5
'altın çağını yaşıyor' desek yanlış söylemiş olmayız herhâlde. önce 12 dev adam gururlandırdı bizleri, şimdi de potanın perileri... atılan sağlam adımlar, yapılan yatırımlar nihayet meyvelerini vermeye başladı. 'ekol' olma yolunda da emin adımlarla ilerliyoruz. kim bilir belki de 2 sene sonra, sırbistan, litvanya, yunanistan ve ispanya gibi ekol olan ülkelerin yanına türkiye de eklenecek. bıktırıcı savunmasıyla türk ekolu... vallahi kulağa da hoş geliyor, neden olmasın. peki gerçekten olur mu, bakalım;
* perilerimizle gelen son başarıdan sonra muhtemelen en başarılı 10 basketbol ülkesinden biri olacağız (fiba world rankings). hatta eurobasket 2011'de gelebilecek muhtemel bir finalde, ilk 5 içinde olmamız da kuvvetle muhtemel.
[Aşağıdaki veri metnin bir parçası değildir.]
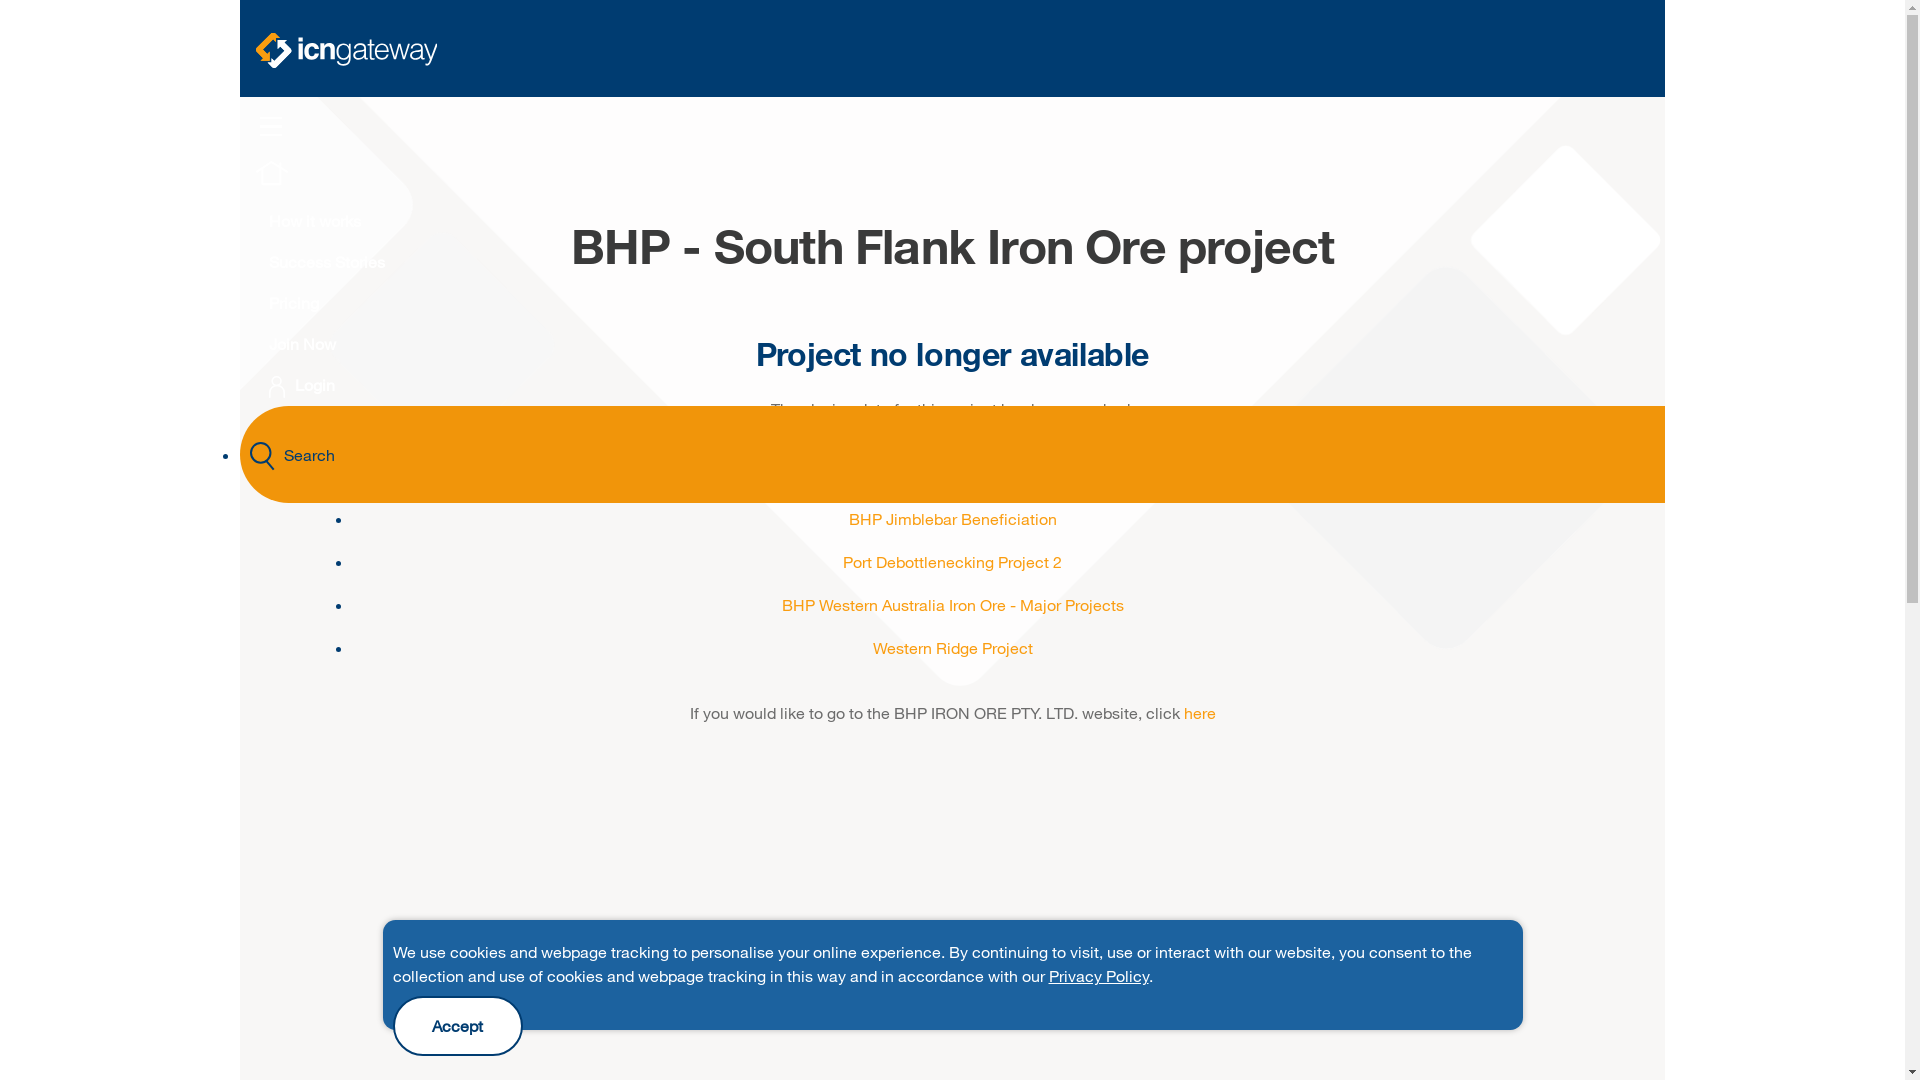  Describe the element at coordinates (301, 342) in the screenshot. I see `'Join Now'` at that location.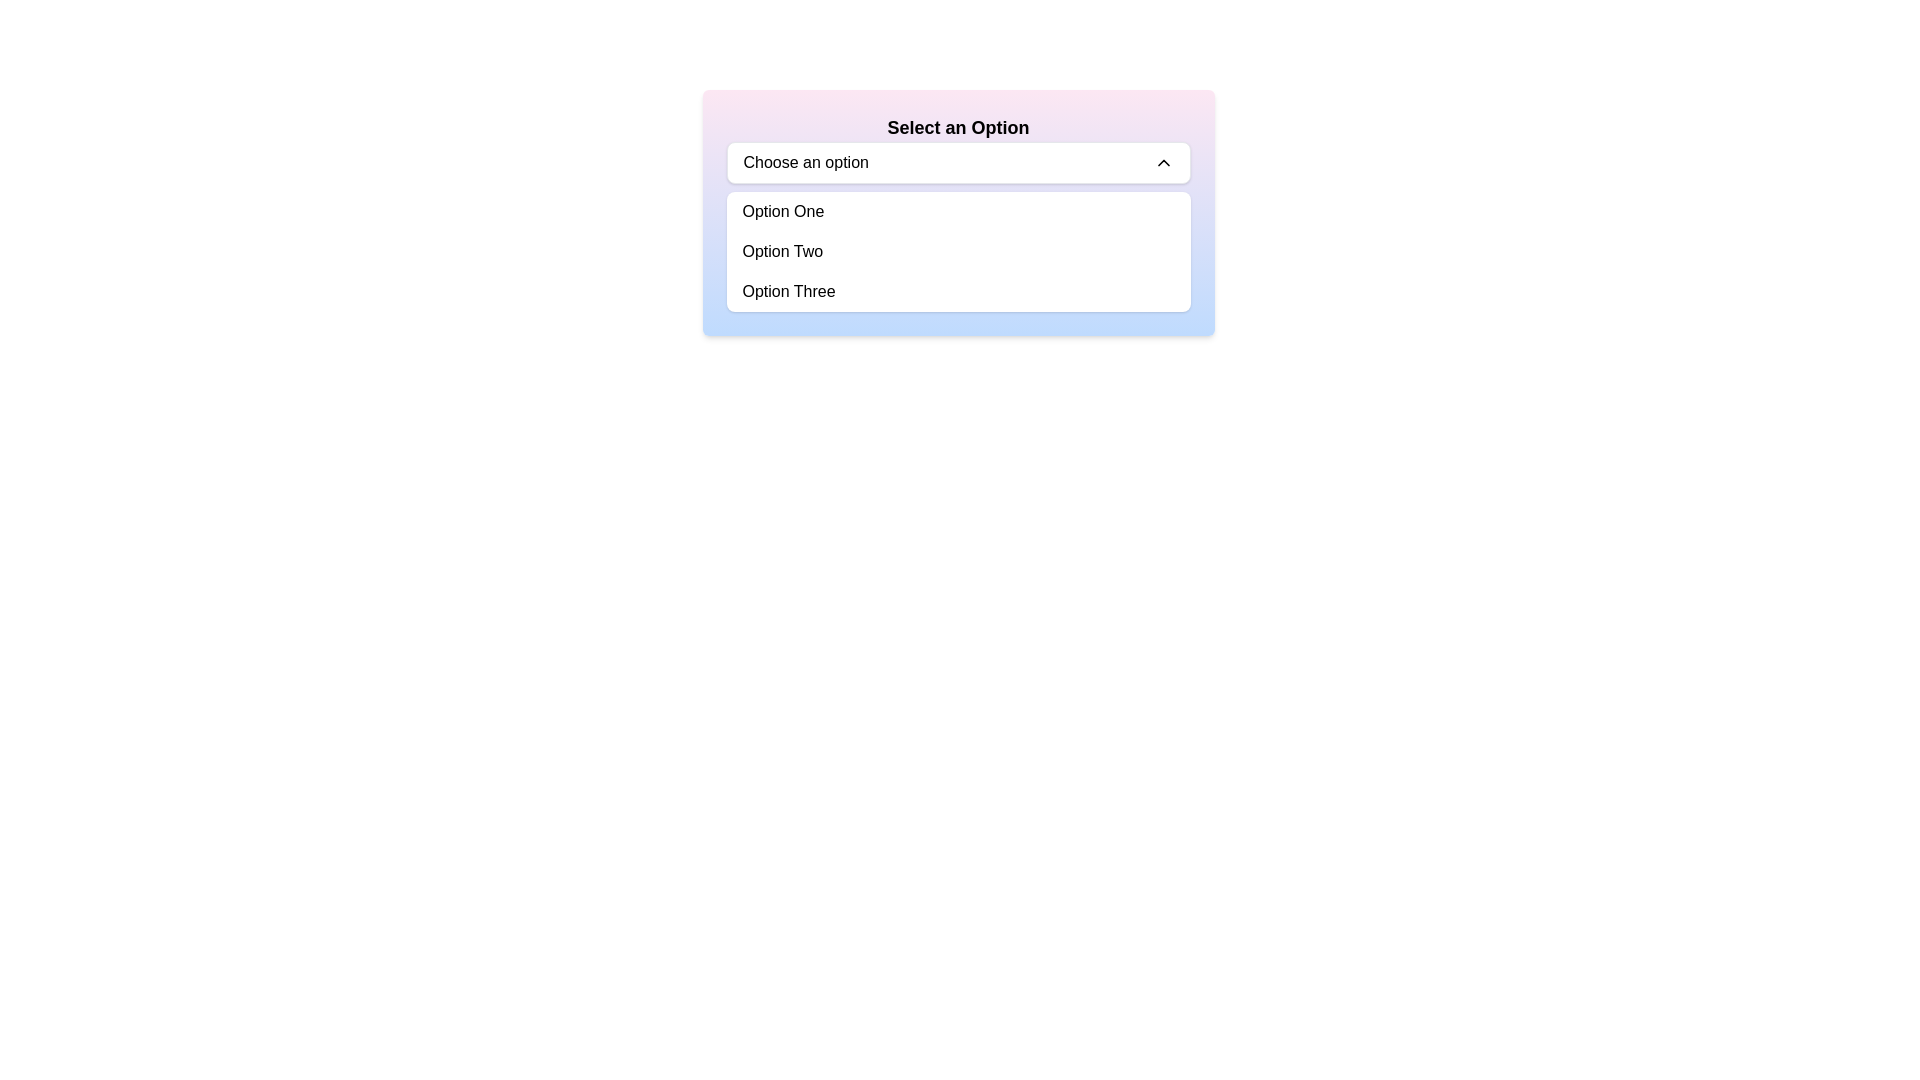 This screenshot has height=1080, width=1920. I want to click on the Dropdown menu option list, so click(957, 250).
* bugün en büyük basketbol organizasyonu denilen nba'de, fransa'dan sonra en çok oyunucusu bulunan ülkeyiz (fransa 11, türkiye 6). zaza'yı da sayarsak 7. :) ilerleyen yıllarda bu sayının artmasını bekliyorum; ama istemiyorum o ayrı.
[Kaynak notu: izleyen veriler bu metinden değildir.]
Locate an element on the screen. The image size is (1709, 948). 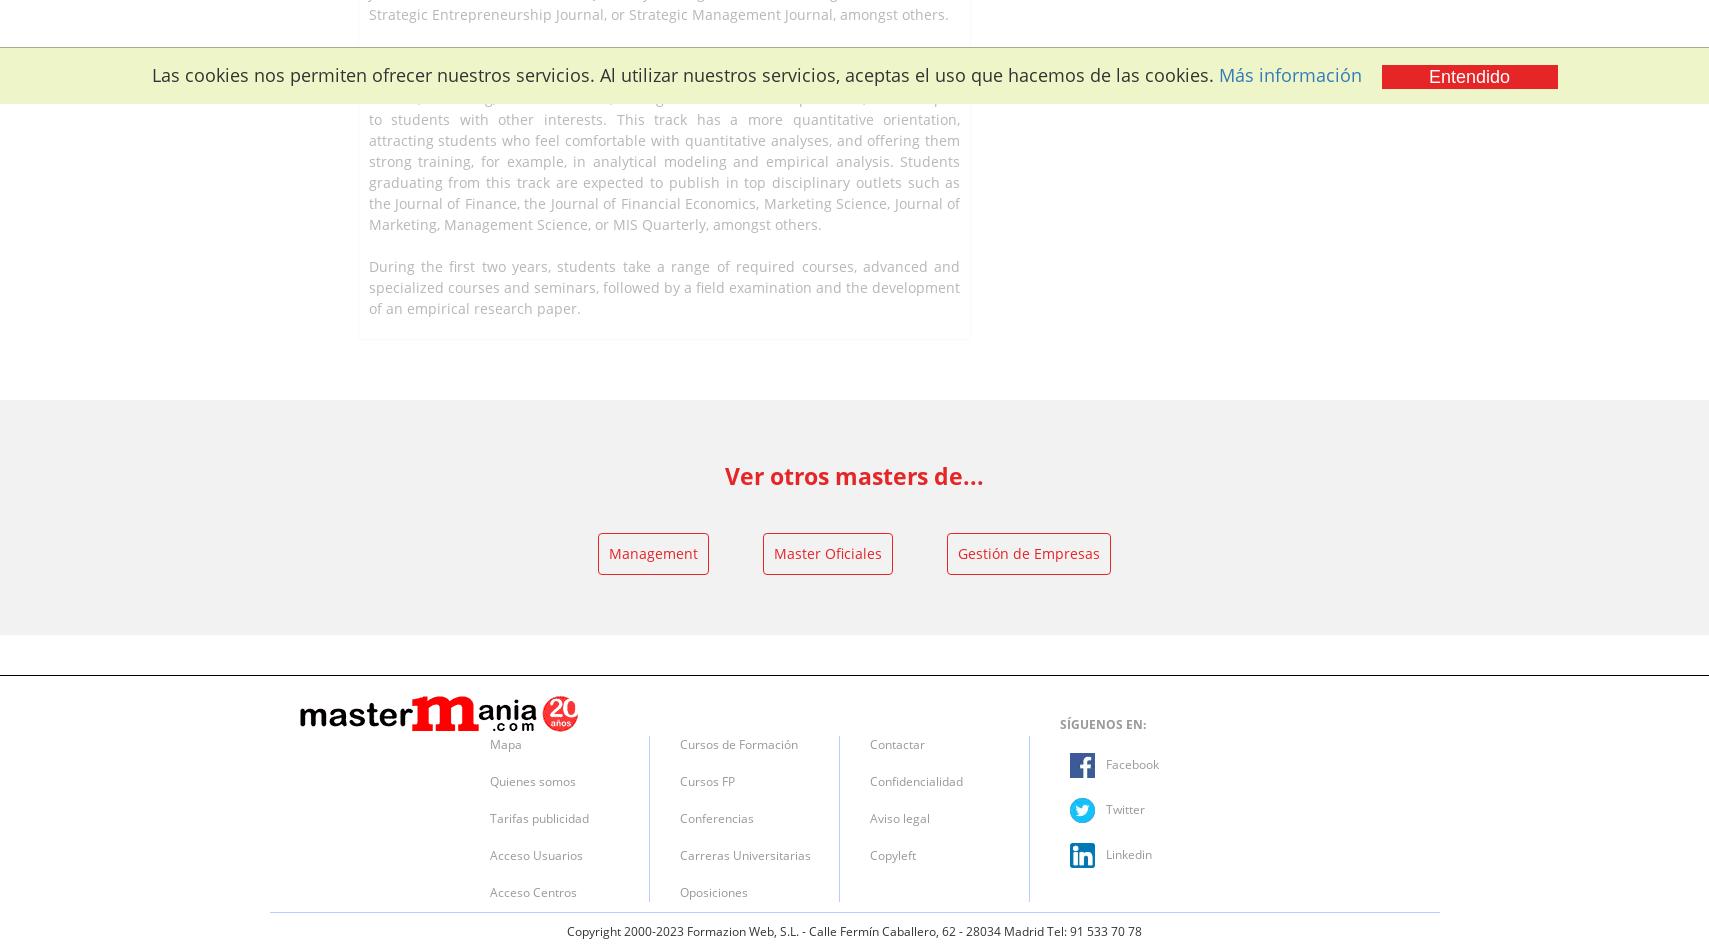
'Management' is located at coordinates (607, 552).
* beko basketbol türkiye ligi, avrupa'daki birçok otoriteye göre ispanya ligi'nden (acb) sonra en iyi basketbol ligi.
* kulüpler bazında nba'den sonra en büyük organizasyon olan eurolig'e, çok yakın zamanda türkiye'nin bir diğer devi galatasaray da katılacak. aslında buraya ayrı bir paragraf açmak gerekiyor;
- yunanistan'ı ve bazı avrupa ülkelerini sarsan, bizi de teğet geçen ekonomik kriz, nba'deki lockout, neredeyse son 10 yılı domine eden pbc cska kalesinin düşmesi ve büyük yıldızların artık son dönemlerine girmesi euroleague'deki bütün dengeleri değiştirecektir. sadece diamantidis ve obradovic'in eline bakan pao kalesi de yakın zamanda yıkılacaktır diye düşünüyorum; ki hiç istemem bunu, pao taraftarıyım. eğer takımlarımız doğru bir organizasyon oluşturabilirlerse, önümüzdeki yıllarda f4, hatta final oynamaları mümkün.
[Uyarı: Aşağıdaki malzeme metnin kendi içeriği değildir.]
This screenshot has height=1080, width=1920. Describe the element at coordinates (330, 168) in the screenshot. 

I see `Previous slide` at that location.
* enes kanter (19), ersan ilyasova (23), ömer aşık (24), semih erden (24), oğuz savaş (23), emir preldzic (23)... gibi genç ve çok önemli yıldızlara sahibiz. arkadan da furkan aldemir, şafak edge, göksenin köksal, metacan birsen (avrupa'da kendi yaş grubunun 1 numarası) gibi müthiş yetenekler geliyor.
* sinan erdem, abdi ipekçi arena, ülker arena ve anadolu'da üst düzey spor salonlarına sahibiz.
* büyük sponsorlar türk basketboluna çok ciddi destek oluyor, önemli yıldızlar da ülkemize geliyor. maddeler daha da çoğaltılabilir; ama bu kadarı bile basketbol ülkesi olmak için yeterli gibi duruyor.
peki olacak mıyız? - hayır.
çünkü sevmiyoruz basketbolu. daha doğrusu futbol dışında hiçbir sporu sevmiyoruz. -hayır, bilmeyen de futbolda çok başarılı olduğumuzu sanır. orda da senelerdir nal topluyoruz. sadece türkiye kupası ve lig şampiyonluğu için milyon eurolar dökülüyor. hiddink'e, bizi avrupa şampiyonası'na götürsün diye milyon euro'lar ödeniyor.- türkiye'de basın bile basketbola yeteri kadar ilgi göstermiyor; ama şuraya 'heinze galatasaray'a gelecek, kaynak g.tüm' yazsam ertesi gün haberi çıkar. çok değerli türk basını, sözde spor yazarları kadın milli takımımızla polanya'ya gitmeye bile tenezzül etmedi. yahu, ismail şenol maçları istanbul'dan anlattı. böyle bir şey olabilir mi? dünkü yarı final maçından sonra tek tek bütün kanalları gezdim, birkaç kanal dışında son dakika giren kanal göremedim. ceyhun yıldızoğlu ne hissediyor göremedim. birsel ne diyecek, ışıl nasıl sevinecek görmek isterdim açıkçası. duygularını bizlere anlatmalarını isterdim. nevriye çıksın 'maddi manevi' desin isterdim.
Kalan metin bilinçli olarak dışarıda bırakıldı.